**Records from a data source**
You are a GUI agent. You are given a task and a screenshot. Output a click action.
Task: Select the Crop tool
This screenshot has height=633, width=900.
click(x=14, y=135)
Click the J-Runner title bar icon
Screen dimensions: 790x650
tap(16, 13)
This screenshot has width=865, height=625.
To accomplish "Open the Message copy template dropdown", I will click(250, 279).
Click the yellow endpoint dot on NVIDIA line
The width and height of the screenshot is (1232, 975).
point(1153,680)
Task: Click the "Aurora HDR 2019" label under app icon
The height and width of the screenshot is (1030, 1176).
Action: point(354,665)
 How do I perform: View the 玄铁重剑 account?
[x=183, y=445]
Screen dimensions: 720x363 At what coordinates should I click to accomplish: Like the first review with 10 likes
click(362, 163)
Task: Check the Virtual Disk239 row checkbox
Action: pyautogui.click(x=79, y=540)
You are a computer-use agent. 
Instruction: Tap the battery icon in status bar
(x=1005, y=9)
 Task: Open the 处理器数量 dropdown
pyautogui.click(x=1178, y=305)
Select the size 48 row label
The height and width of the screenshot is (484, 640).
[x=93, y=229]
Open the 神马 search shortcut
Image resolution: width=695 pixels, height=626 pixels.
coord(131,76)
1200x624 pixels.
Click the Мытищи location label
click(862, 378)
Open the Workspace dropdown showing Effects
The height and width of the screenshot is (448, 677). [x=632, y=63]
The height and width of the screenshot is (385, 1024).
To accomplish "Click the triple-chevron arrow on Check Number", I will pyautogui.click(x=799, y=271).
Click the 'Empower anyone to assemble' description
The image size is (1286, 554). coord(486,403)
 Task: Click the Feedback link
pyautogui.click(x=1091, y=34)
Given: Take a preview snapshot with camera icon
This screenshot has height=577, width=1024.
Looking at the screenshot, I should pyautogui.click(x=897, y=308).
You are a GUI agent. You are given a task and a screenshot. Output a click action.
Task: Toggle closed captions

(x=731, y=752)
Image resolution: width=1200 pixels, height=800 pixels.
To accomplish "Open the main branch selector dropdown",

**What you will do**
Make an exact transcription of the entries above.

**Answer for the task**
You are a GUI agent. You are given a task and a screenshot. Output a click action.
Task: Select the Crop tool
This screenshot has height=633, width=900.
click(x=14, y=135)
Click the J-Runner title bar icon
Screen dimensions: 790x650
tap(16, 13)
This screenshot has width=865, height=625.
To accomplish "Open the Message copy template dropdown", I will click(250, 279).
Click the yellow endpoint dot on NVIDIA line
The width and height of the screenshot is (1232, 975).
point(1153,680)
Task: Click the "Aurora HDR 2019" label under app icon
The height and width of the screenshot is (1030, 1176).
Action: point(354,665)
 How do I perform: View the 玄铁重剑 account?
[x=183, y=445]
Screen dimensions: 720x363 At what coordinates should I click to accomplish: Like the first review with 10 likes
click(362, 163)
Task: Check the Virtual Disk239 row checkbox
Action: pyautogui.click(x=79, y=540)
You are a computer-use agent. 
Instruction: Tap the battery icon in status bar
(x=1005, y=9)
 Task: Open the 处理器数量 dropdown
pyautogui.click(x=1178, y=305)
Select the size 48 row label
The height and width of the screenshot is (484, 640).
[x=93, y=229]
Open the 神马 search shortcut
Image resolution: width=695 pixels, height=626 pixels.
coord(131,76)
1200x624 pixels.
Click the Мытищи location label
click(862, 378)
Open the Workspace dropdown showing Effects
The height and width of the screenshot is (448, 677). [x=632, y=63]
The height and width of the screenshot is (385, 1024).
To accomplish "Click the triple-chevron arrow on Check Number", I will pyautogui.click(x=799, y=271).
Click the 'Empower anyone to assemble' description
The image size is (1286, 554). coord(486,403)
 Task: Click the Feedback link
pyautogui.click(x=1091, y=34)
Given: Take a preview snapshot with camera icon
This screenshot has height=577, width=1024.
Looking at the screenshot, I should pyautogui.click(x=897, y=308).
You are a GUI agent. You are given a task and a screenshot. Output a click action.
Task: Toggle closed captions

(x=731, y=752)
Image resolution: width=1200 pixels, height=800 pixels.
To accomplish "Open the main branch selector dropdown",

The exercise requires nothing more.